• Written problem 1: List every percentage figure given in the hydroponic crop farming report.

• Article:

New report on Hydroponic Crop Farming in the US

During the five years to 2013, revenue for the Hydroponic Crop Farming industry has maintained positive growth, indicating that the recession had a minimal effect on industry operators. Over the five-year period, a growing number of individuals shifted to healthy eating and consuming organic produce, resulting in high demand. In addition, extreme weather conditions damaged many crops for fresh field farmers, so grocery stores and farmers markets quickly turned to hydroponic farmers to meet their demand. In particular, the 2012 drought in the continental United States harmed agricultural industries all across the board, presenting an opportunity for hydroponic crop farmers. Consequently, industry revenue jumped 8.1% due to this unmet demand. In the five years to 2013, industry revenue is expected to increase at an average annual rate of 3.6% to $606.8 million. In 2013 alone, revenue from hydroponic crop farming is anticipated to grow 4.9% as a result of rebounding demand from fruit and vegetable markets.



No drastic changes are expected within the industry over the next five years. Revenue will continue to increase over the five years to 2018. Vegetable and fruit consumption has plenty of room to grow to meet Americans' dietary standards; IBISWorld expects that industry associations and government spending will help promote healthy eating through vegetable marketing. Demand for quality organic produce will keep rising, fostering this industry's growth. "In addition, poor weather conditions are projected to increase downstream purchasers' reliability on hydroponic farmers," says IBISWorld Industry Analyst Agiimaa Kruchkin. Mexican imports will pose a small threat to the domestic industry, as the country increases its hydroponic farming capabilities. Nevertheless, as consumers increasingly purchase locally grown produce, imports will not pose a substantial threat.

• Data shown:
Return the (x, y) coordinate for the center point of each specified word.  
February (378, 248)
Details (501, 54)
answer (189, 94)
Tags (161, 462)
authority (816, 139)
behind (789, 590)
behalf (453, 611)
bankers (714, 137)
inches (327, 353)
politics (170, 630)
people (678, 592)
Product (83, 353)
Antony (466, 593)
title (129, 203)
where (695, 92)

• Written problem 2: Copy the records word for word, starting with the line that contains "behalf (453, 611)" and continuing through the end of the records.

• Task result 1: 8.1%, 3.6%, 4.9%

• Task result 2:
behalf (453, 611)
bankers (714, 137)
inches (327, 353)
politics (170, 630)
people (678, 592)
Product (83, 353)
Antony (466, 593)
title (129, 203)
where (695, 92)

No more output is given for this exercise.